We expect that after augmenting left‑turn data, the model will achieve near‑human performance with zero departures on all test routes.
All code, trained models and datasets will be released on Hugging Face after final validation. A full technical report is being prepared for the lab’s internal repository.
6. References & Team Notes
- [1] Rodríguez, J. (2025): Semana 10 – Data augmentation with cropping. https://roboticslaburjc.github.io/2025-tfg-jorge-rodriguez/semana10/
- [2] Bojarski, M., et al. (2016): End to end learning for self‑driving cars (PilotNet). arXiv:1604.07316
- [3] Ross, S., et al. (2011): DAgger: A reduction of imitation learning to no‑regret online learning. AISTATS 2011
Special thanks to Jorge Rodríguez for sharing his dataset pipeline and to the Robotics Lab team for continuous feedback. The systematic dataset construction and 15‑model training campaign was made possible by the lab’s computing cluster.
— Armando Mateus, Robotics Lab URJC
📌 WEEK 32 SUMMARY – MAY 29, 2026
📊 Built a balanced dataset (50% turns, 15% recoveries, 35% straight) from 8 different driving logs (total raw pool >85k images).
✂️ Top 35% cropping + oversampling yields oscillation‑free driving, correct turns, and only rare lane departures (best model: Dataset 04).
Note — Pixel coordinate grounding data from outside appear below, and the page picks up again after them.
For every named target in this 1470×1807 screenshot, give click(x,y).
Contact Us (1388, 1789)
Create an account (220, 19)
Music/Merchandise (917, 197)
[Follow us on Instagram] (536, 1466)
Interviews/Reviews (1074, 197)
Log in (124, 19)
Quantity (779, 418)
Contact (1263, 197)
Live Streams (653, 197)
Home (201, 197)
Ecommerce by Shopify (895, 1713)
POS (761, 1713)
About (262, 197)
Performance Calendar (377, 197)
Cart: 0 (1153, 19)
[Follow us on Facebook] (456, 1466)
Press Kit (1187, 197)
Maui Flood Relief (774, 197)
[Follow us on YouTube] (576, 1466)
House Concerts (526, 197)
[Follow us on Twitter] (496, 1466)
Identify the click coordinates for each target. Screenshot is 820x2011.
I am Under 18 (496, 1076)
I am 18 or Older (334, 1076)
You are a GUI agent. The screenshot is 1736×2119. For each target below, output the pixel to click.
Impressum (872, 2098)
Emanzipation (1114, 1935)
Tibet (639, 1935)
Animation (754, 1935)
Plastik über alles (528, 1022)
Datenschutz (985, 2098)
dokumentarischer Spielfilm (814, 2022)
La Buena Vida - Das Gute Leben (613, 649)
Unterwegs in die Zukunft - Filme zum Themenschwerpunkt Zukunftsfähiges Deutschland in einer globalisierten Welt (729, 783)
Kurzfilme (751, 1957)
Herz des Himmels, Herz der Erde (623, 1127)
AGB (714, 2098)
⚠️ Crop 50% leads to “tunnel vision” failures in wide spaces; oversampling alone (without cropping) degrades performance.
🔜 Week 33: augment left‑turn examples, evaluate on Town 02/04/12/07, and introduce advanced smoothness metrics.
Appendix – PilotNet Architecture (identical for all 15 models)
Model: "sequential"
Layer (type) Output Shape Param #
conv2d (Conv2D) (None, 58, 78, 24) 1,824
batch_normalization (None, 58, 78, 24) 96
activation (None, 58, 78, 24) 0
dropout (None, 58, 78, 24) 0
conv2d_1 (None, 27, 37, 36) 21,636
batch_normalization_1 (None, 27, 37, 36) 144
activation_1 (None, 27, 37, 36) 0
dropout_1 (None, 27, 37, 36) 0
conv2d_2 (None, 12, 17, 48) 43,248
batch_normalization_2 (None, 12, 17, 48) 192
activation_2 (None, 12, 17, 48) 0
dropout_2 (None, 12, 17, 48) 0
conv2d_3 (None, 10, 15, 64) 27,712
batch_normalization_3 (None, 10, 15, 64) 256
activation_3 (None, 10, 15, 64) 0
conv2d_4 (None, 8, 13, 64) 36,928
batch_normalization_4 (None, 8, 13, 64) 256
activation_4 (None, 8, 13, 64) 0
flatten (None, 6656) 0
dense (None, 100) 665,700
batch_normalization_5 (None, 100) 400
activation_5 (None, 100) 0
dropout_3 (None, 100) 0
dense_1 (None, 50) 5,050
batch_normalization_6 (None, 50) 200
activation_6 (None, 50) 0
dropout_4 (None, 50) 0
dense_2 (None, 10) 510
batch_normalization_7 (None, 10) 40
activation_7 (None, 10) 0
dense_3 (None, 1) 11
Total params: 804,203 (3.07 MB)
Trainable params: 803,411 (3.06 MB)
Non‑trainable params: 792 (3.09 KB)
All models trained with ADAM, learning rate 1e‑4, batch size 64, 20 epochs. Input resolution: 66×200 (after cropping).